In this study it was decided to investigate the influence of prehospital TXA on outcome in polytrauma patients with associated severe TBI. No data on in-hospital TXA administration were shown to avoid confusion with too many data in one paper. In a previous study we have demonstrated that median time to TXA administration was an hour after injury [18]. This prompt TXA administration makes the division of prehospital versus in-hospital administration of TXA rather arbitrary and the location of TXA administration less relevant than having TXA administered early after injury.

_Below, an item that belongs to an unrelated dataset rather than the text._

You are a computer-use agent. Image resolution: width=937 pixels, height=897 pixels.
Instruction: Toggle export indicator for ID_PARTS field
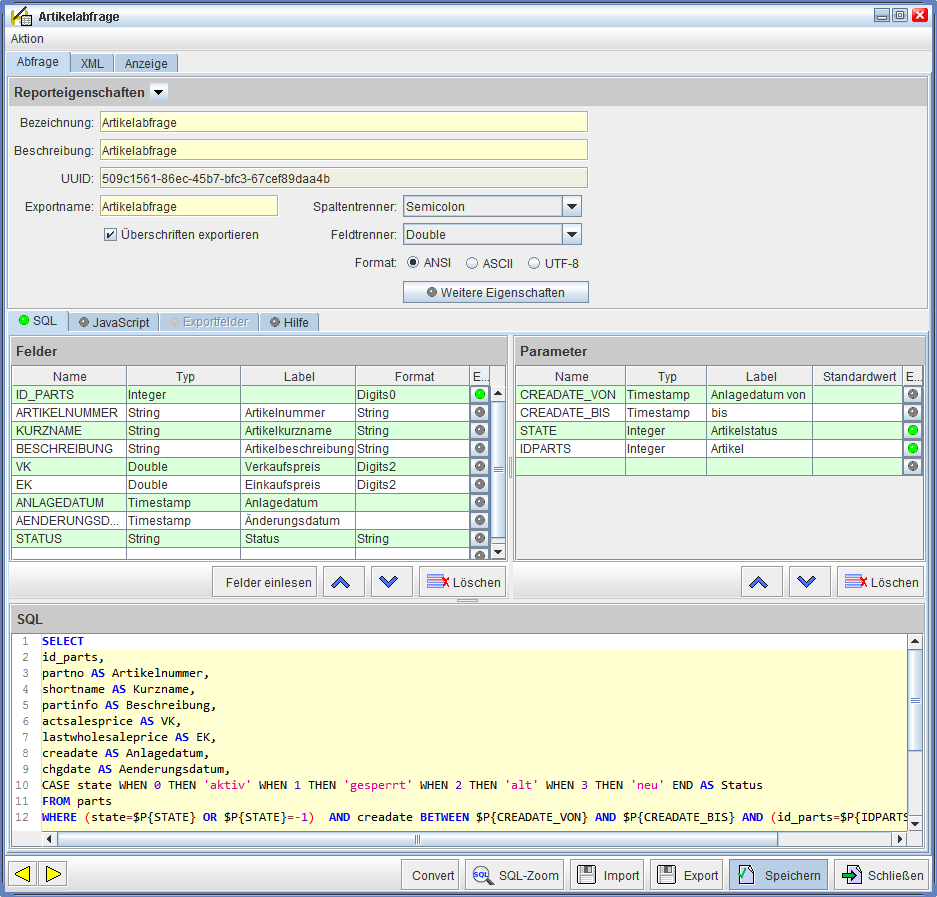(480, 395)
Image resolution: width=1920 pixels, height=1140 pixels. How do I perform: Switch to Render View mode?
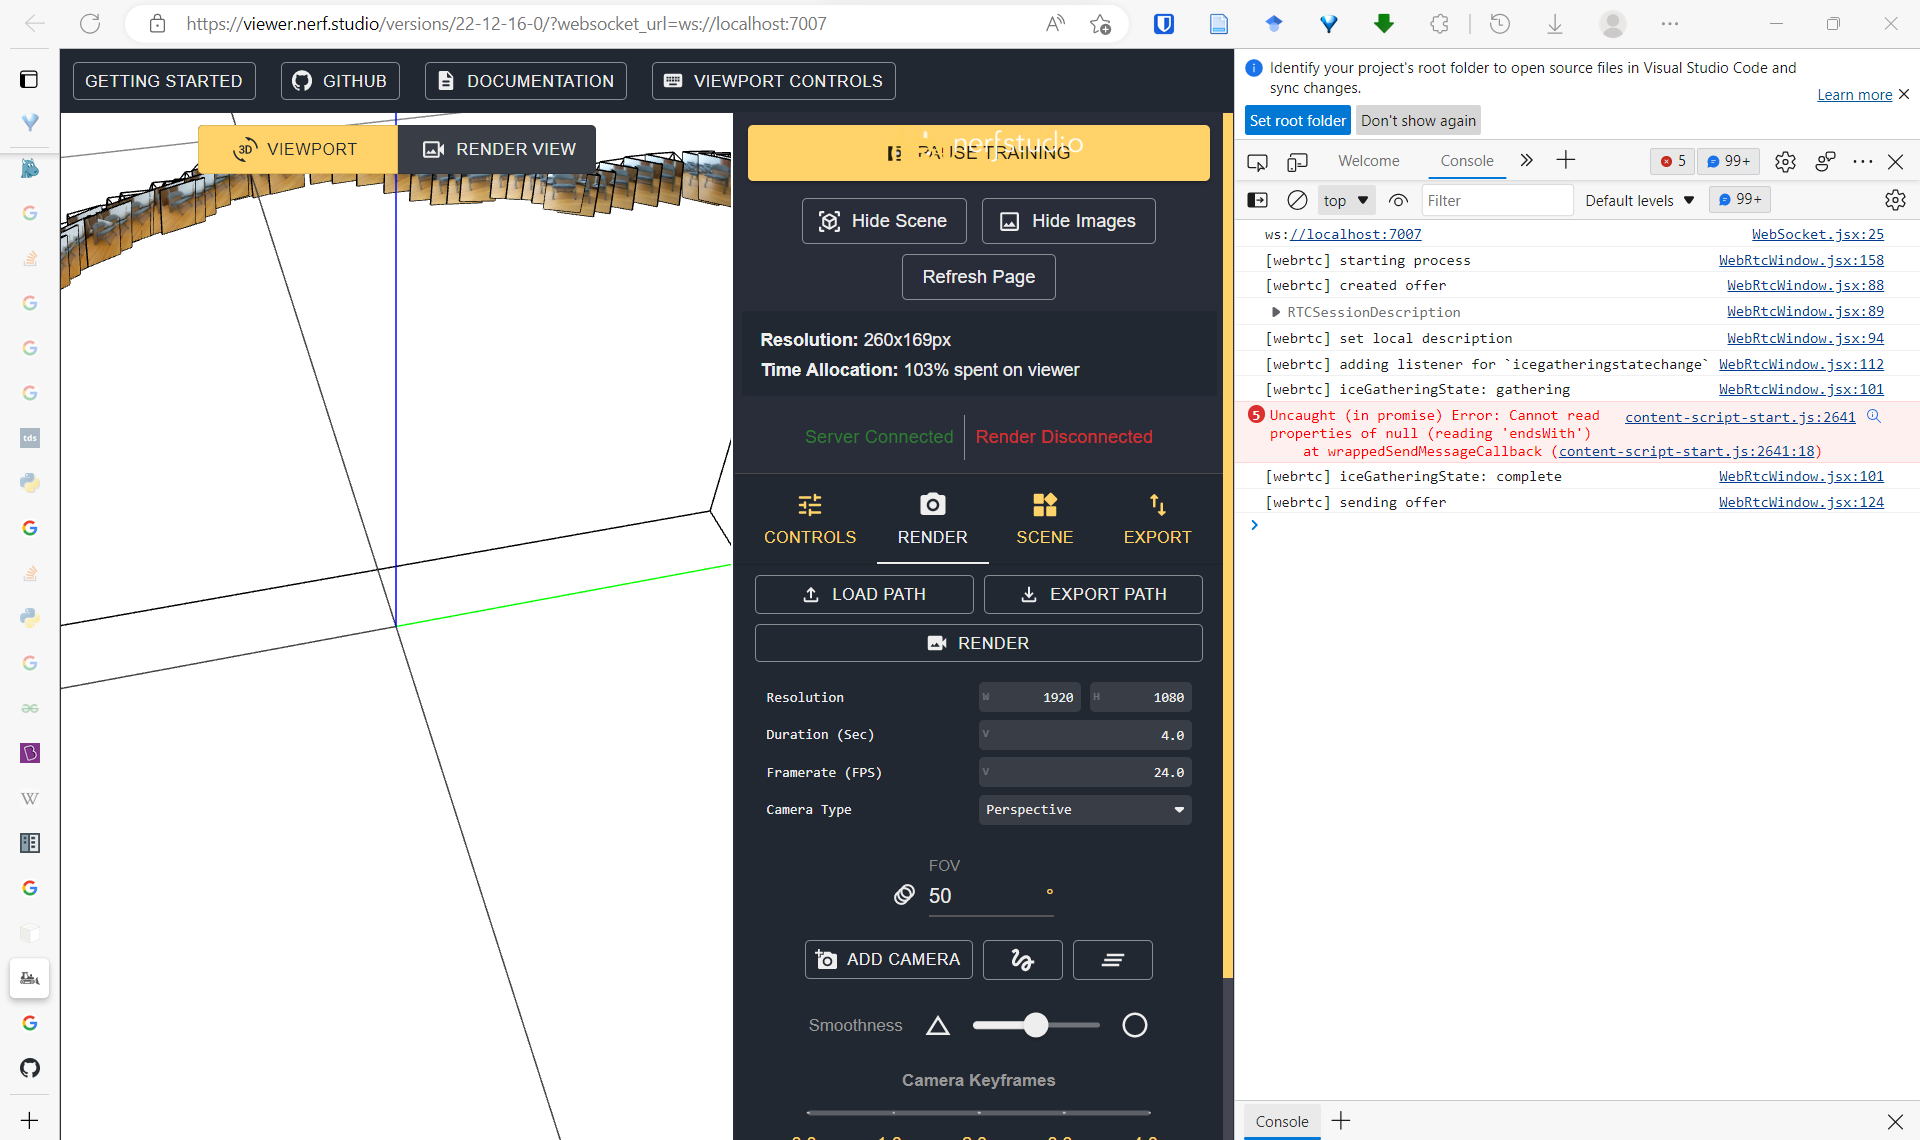[497, 148]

This importance of timing rather than geographical location of TXA administration has been highlighted by others as well [20].
In conclusion, in this cohort of polytrauma patients with associated serious to critical TBI TXA patients had similar outcome compared to no-TXA patients despite having a more deranged physiology on arrival in ED, although no-TXA patients were 11 years older. There seems to be no obvious detrimental nor beneficial effect in administering prehospital TXA in polytrauma with associated TBI.